Individuals and small groups from Germanic tribes had long been recruited from the territories beyond the limes (i.e., the regions just outside the Roman Empire), and some of them had risen high in the command structure of the army. The Rhine and Danube provided the bulk of geographic separation for the Roman limes. On one side of the limes stood 'Latin' Europe, law, Roman order, prosperous trading markets, towns and everything that constituted modern civilization for that era; while on the other side stood barbarism, technical backwardness, illiteracy and a tribal society of fierce warriors. Then the Empire recruited entire tribal groups under their native leaders as military officers. Historian Evangelos Chrysos argues the implications concerning the recruitment of the barbarians into the Roman army during the migration period were enormous and relates that:

it offered them experience of how the imperial army was organized, how the government arranged the military and functional logistics of their involvement as soldiers or officers and how it administered their practical life, how the professional expertise and the social values of the individual soldier were cultivated in the camp and on the battlefield, how the ideas about the state and its objectives were to be implemented by men in uniform, how the Empire was composed and how it functioned at an administrative level. This knowledge of and experience with the Romans opened to individual members of the gentes a path which, once taken, would lead them to more or less substantial affiliation or even solidarity with the Roman world. To take an example from the economic sphere: The service in the Roman army introduced the individual or corporate members into the monetary system of the Empire since quite a substantial part of their salary was paid to them in cash. With money in their hands the "guests" were by necessity exposed to the possibility of taking part in the economic system, of becoming accustomed to the rules of the wide market, of absorbing the messages of or reacting to the imperial propaganda passed to the citizens through the legends on the coins. In addition the goods offered in the markets influenced and transformed the newcomers' food and aesthetic tastes and their cultural horizon. Furthermore Roman civilitas was an attractive goal for every individual wishing to succeed in his social advancement.

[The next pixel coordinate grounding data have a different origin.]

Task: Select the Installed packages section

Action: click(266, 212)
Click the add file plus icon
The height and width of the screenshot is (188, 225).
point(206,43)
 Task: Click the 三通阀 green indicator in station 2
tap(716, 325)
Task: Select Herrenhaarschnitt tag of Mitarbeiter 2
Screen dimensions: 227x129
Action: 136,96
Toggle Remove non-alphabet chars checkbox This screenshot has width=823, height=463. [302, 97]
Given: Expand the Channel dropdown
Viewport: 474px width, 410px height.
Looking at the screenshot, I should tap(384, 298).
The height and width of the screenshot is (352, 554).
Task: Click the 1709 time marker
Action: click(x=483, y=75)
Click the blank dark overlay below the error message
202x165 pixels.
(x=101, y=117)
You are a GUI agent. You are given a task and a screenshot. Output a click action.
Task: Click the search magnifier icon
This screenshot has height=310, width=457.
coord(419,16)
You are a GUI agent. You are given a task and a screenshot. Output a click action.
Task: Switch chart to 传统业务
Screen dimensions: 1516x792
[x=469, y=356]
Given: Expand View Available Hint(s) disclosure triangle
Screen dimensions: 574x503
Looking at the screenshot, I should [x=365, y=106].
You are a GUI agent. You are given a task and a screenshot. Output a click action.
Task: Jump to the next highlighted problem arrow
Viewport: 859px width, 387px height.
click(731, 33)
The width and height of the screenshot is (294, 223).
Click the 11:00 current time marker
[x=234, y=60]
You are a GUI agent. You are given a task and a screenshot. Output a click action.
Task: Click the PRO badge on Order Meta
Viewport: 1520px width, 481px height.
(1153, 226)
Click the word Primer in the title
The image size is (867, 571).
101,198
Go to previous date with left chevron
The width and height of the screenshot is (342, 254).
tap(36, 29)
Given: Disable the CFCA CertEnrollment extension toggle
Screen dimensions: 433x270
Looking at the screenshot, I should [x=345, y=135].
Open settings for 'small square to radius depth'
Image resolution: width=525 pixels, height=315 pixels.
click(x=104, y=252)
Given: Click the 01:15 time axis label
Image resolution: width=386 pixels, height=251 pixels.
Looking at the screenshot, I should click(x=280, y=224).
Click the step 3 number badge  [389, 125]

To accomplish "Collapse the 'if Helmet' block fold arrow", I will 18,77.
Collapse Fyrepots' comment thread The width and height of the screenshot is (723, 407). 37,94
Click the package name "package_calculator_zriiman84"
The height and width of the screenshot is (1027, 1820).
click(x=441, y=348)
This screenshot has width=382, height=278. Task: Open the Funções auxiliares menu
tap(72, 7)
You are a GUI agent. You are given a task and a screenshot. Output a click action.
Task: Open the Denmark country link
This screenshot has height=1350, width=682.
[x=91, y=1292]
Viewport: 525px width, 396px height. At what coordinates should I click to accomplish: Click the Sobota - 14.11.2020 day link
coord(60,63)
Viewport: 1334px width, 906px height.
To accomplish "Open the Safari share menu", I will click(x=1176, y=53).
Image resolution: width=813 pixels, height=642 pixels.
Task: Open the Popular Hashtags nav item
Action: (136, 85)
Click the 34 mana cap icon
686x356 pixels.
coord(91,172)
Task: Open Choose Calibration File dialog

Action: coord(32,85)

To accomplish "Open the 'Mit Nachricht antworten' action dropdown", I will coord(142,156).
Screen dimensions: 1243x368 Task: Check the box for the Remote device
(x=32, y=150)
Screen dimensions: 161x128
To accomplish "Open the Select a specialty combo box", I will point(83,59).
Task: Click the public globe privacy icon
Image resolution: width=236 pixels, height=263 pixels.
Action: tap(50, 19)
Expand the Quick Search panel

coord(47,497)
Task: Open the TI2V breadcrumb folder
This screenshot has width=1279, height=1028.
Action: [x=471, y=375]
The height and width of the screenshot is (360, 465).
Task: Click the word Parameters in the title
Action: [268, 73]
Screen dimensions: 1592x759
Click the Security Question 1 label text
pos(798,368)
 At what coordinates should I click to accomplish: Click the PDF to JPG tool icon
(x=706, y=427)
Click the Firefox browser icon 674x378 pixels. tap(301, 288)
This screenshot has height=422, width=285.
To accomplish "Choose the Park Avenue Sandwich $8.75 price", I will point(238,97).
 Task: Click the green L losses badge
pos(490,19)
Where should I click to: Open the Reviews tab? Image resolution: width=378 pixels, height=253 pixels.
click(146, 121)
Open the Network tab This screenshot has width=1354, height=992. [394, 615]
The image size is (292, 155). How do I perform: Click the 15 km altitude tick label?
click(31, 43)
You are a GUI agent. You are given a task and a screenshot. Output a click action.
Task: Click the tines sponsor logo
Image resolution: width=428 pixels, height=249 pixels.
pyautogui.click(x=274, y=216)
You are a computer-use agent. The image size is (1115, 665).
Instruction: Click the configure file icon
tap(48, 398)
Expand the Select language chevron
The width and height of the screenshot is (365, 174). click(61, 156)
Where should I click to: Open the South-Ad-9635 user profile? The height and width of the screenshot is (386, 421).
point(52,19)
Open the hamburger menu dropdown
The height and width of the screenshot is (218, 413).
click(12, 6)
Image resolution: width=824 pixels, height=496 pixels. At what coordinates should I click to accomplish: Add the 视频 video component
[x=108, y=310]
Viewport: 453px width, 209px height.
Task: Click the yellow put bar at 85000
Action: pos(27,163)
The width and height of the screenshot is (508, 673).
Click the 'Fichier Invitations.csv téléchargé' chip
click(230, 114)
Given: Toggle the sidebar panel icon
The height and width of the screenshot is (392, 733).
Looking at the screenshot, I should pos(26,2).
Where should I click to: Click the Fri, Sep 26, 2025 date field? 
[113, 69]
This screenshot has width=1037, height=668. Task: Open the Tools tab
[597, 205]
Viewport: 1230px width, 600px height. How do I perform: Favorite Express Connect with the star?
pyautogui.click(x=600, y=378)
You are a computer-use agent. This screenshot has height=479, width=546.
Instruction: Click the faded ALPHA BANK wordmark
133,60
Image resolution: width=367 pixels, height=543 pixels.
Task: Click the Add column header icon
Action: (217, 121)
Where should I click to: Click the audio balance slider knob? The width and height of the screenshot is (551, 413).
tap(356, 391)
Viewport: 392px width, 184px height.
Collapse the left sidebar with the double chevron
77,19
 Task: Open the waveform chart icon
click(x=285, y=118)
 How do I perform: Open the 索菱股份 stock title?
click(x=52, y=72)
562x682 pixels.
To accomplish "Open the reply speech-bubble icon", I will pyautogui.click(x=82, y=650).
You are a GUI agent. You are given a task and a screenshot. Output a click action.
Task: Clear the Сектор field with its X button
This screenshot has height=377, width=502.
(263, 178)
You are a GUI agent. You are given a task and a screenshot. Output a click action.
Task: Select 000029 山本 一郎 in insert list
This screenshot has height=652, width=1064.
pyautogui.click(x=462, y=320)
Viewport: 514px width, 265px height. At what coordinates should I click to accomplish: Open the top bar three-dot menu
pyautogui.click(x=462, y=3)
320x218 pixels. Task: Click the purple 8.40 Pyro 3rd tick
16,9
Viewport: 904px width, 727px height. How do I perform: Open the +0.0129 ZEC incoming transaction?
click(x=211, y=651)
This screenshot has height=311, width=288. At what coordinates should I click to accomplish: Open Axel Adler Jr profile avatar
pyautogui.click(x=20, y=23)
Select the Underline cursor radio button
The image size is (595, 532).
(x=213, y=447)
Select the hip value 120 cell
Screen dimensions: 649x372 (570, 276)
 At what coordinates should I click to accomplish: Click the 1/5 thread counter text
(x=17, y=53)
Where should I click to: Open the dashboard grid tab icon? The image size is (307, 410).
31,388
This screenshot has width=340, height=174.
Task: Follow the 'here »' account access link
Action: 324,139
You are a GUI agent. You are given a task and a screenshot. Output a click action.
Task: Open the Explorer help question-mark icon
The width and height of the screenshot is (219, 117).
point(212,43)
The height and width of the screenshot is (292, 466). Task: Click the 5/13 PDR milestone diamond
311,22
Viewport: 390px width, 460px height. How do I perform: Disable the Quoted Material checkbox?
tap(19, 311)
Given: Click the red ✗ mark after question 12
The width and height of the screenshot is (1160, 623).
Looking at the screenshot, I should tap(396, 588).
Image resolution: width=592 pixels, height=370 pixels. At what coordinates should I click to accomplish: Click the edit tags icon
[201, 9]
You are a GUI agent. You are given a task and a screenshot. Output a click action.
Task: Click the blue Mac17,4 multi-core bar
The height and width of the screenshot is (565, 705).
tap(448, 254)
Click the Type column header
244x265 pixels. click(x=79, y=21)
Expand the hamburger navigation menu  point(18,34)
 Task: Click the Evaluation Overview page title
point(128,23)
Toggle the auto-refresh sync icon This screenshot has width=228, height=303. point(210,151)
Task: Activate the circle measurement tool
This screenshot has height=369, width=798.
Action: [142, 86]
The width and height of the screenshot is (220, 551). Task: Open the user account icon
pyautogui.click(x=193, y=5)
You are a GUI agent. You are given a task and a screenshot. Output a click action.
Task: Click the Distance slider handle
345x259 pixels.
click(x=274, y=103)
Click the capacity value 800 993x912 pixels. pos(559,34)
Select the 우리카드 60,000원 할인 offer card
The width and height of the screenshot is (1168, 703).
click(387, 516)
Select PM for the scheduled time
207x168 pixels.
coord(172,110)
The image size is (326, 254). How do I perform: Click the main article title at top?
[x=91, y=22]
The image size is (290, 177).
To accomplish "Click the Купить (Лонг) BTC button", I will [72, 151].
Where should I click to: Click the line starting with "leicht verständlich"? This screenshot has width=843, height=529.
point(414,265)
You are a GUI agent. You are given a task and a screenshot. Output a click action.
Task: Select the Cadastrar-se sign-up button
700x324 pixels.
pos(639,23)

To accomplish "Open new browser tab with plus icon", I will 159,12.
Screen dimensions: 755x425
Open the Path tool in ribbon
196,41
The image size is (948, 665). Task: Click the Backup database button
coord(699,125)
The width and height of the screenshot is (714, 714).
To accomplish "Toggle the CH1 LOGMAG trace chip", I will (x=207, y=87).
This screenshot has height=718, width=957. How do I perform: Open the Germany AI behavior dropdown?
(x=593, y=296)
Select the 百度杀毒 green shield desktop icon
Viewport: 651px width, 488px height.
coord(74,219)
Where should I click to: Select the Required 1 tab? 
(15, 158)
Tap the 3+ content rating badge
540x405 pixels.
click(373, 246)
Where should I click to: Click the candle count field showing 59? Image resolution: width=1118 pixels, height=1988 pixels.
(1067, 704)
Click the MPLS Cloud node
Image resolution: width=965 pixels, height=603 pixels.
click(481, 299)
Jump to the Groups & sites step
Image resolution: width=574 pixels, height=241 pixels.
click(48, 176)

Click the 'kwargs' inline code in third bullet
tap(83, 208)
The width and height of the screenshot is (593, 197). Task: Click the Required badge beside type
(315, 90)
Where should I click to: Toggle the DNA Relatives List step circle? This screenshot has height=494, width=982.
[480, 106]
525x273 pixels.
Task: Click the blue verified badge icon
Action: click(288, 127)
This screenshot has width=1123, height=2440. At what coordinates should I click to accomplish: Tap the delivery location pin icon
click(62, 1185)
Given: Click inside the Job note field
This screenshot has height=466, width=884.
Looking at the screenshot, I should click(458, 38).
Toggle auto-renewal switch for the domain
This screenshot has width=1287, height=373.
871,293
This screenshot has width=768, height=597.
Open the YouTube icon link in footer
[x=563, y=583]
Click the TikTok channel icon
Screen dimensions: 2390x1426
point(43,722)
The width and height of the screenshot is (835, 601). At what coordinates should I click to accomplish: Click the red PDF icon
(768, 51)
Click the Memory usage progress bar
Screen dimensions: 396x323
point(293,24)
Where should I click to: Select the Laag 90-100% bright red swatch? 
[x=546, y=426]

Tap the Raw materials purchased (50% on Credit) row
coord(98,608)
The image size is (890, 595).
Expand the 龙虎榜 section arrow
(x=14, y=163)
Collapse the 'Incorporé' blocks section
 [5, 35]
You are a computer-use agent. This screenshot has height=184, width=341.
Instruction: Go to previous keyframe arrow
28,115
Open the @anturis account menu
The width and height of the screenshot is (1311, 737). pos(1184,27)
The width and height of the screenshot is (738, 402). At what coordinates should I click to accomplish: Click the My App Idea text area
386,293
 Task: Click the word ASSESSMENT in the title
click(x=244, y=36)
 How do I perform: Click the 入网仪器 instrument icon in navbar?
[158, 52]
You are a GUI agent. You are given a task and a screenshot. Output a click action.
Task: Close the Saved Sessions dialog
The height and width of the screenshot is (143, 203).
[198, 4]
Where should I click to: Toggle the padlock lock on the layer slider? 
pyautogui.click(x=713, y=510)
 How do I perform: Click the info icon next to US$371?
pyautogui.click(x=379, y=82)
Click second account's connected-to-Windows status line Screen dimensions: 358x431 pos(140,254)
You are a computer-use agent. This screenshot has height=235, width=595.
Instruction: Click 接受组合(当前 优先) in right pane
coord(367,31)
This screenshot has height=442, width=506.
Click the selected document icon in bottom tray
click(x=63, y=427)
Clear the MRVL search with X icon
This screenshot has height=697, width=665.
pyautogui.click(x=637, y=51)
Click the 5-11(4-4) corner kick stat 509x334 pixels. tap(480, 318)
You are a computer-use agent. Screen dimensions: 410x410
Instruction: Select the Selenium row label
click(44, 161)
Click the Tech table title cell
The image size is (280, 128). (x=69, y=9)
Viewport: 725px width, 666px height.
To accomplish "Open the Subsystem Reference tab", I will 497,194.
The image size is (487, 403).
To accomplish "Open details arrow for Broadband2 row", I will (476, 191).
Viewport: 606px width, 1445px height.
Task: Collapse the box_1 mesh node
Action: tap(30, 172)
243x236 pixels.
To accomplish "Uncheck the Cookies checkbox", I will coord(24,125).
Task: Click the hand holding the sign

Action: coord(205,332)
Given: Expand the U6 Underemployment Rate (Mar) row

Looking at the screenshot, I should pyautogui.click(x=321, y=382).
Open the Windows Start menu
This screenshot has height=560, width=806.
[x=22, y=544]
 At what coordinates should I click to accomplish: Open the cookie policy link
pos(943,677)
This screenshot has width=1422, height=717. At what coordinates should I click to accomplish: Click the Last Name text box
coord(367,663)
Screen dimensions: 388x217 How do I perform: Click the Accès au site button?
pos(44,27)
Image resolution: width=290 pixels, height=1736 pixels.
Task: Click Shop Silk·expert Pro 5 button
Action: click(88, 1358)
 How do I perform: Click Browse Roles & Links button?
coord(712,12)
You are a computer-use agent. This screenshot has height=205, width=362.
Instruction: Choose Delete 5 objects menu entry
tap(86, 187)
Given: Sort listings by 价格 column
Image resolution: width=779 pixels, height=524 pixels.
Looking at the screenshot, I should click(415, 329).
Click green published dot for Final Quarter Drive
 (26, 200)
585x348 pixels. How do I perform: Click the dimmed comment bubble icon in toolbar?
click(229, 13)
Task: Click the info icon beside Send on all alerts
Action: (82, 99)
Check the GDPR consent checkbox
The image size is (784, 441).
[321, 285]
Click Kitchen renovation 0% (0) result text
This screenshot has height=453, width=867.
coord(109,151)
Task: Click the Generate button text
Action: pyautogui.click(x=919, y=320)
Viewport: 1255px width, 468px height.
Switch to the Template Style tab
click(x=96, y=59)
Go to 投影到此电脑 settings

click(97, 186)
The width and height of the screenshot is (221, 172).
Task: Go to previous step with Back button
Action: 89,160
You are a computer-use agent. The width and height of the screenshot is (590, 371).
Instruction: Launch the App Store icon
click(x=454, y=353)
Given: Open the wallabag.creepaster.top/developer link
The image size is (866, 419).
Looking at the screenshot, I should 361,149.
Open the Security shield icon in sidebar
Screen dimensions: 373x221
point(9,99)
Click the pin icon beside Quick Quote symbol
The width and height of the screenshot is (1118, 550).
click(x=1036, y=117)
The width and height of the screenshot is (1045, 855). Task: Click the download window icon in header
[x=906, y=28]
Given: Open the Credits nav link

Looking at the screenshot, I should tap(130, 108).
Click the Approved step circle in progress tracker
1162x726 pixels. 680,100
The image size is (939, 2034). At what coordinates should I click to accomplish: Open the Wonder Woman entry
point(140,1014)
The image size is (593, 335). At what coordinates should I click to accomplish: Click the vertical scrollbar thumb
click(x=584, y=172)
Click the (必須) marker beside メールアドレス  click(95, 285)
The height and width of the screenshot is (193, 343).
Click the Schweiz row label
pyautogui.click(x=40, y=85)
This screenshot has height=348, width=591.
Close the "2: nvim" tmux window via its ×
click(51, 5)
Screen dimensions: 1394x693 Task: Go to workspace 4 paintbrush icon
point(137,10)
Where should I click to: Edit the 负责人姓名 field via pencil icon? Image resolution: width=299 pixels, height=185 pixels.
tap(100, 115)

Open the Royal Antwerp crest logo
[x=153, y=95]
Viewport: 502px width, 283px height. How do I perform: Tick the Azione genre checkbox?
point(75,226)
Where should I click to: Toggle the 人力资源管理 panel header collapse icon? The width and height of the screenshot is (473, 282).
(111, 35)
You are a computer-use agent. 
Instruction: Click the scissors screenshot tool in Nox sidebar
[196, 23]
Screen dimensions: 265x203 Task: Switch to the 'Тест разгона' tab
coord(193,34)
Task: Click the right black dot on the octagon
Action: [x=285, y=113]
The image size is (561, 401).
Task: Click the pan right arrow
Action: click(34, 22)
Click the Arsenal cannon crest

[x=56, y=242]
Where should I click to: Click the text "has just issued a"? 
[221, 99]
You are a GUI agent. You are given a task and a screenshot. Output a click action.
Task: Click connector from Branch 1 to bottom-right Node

Assisting with defense eventually shifted into administration and then outright rule, as Roman government passed into the hands of Germanic leaders. Odoacer (who commanded the German mercenaries in Italy) deposed Romulus Augustulus, the last emperor of the West in CE 476. Odoacer ruled from Rome and Ravenna, restored the Colosseum and assigned seats to senatorial dignitaries as part of the process of consolidating his rule.

The presence of successor states controlled by a nobility from one of the Germanic tribes is evident in the 6th century – even in Italy, the former heart of the Empire, where Odoacer was followed by Theodoric the Great, king of the Ostrogoths, who was regarded by Roman citizens and Gothic settlers alike as legitimate successor to the rule of Rome and Italy. Theodoric ruled from CE 493–526, twice as long as his predecessor, and his rule is evidenced by an abundance of documents. Under the Ostrogoths a considerable degree of Roman and Germanic cultural and political fusion was achieved. Germanic kings worked in-tandem with Roman administrators to the extent possible to help ensure a smooth transition and to facilitate the profitable administration of once Roman lands. Slowly but surely, the distinction between Germanic rulers and Roman subjects faded, followed by varying degrees of "cultural assimilation" which included the adoption of the Gothic language by some of the indigenous people of the former Roman Empire but this was certainly not ubiquitous as Gothic identity still remained distinctive. Theodoric may have tried too hard to accommodate the various people under his dominion; indulging "Romans and Goths, Catholics and Arians, Latin and barbarian culture" resulted in the eventual failure of the Ostrogothic reign and the subsequent "end of Italy as the heartland of late antiquity."

Germanic kingdoms in 526 CE

According to noted historian Herwig Wolfram, the Germanic peoples did not and could not "conquer the more advanced Roman world" nor were they able to "restore it as a political and economic entity"; instead, he asserts that the empire's "universalism" was replaced by "tribal particularism" which gave way to "regional patriotism".

The Germanic peoples who overran the Western Roman Empire probably numbered less than 100,000 people per tribe, including approximately 15,000-20,000 warriors. They constituted a tiny minority of the population in the lands over which they seized control. Among these tribes, the Ostrogoths in Italy and the Visigoths in Spain are recorded to have enacted laws against intermarriage in order to preserve their identity.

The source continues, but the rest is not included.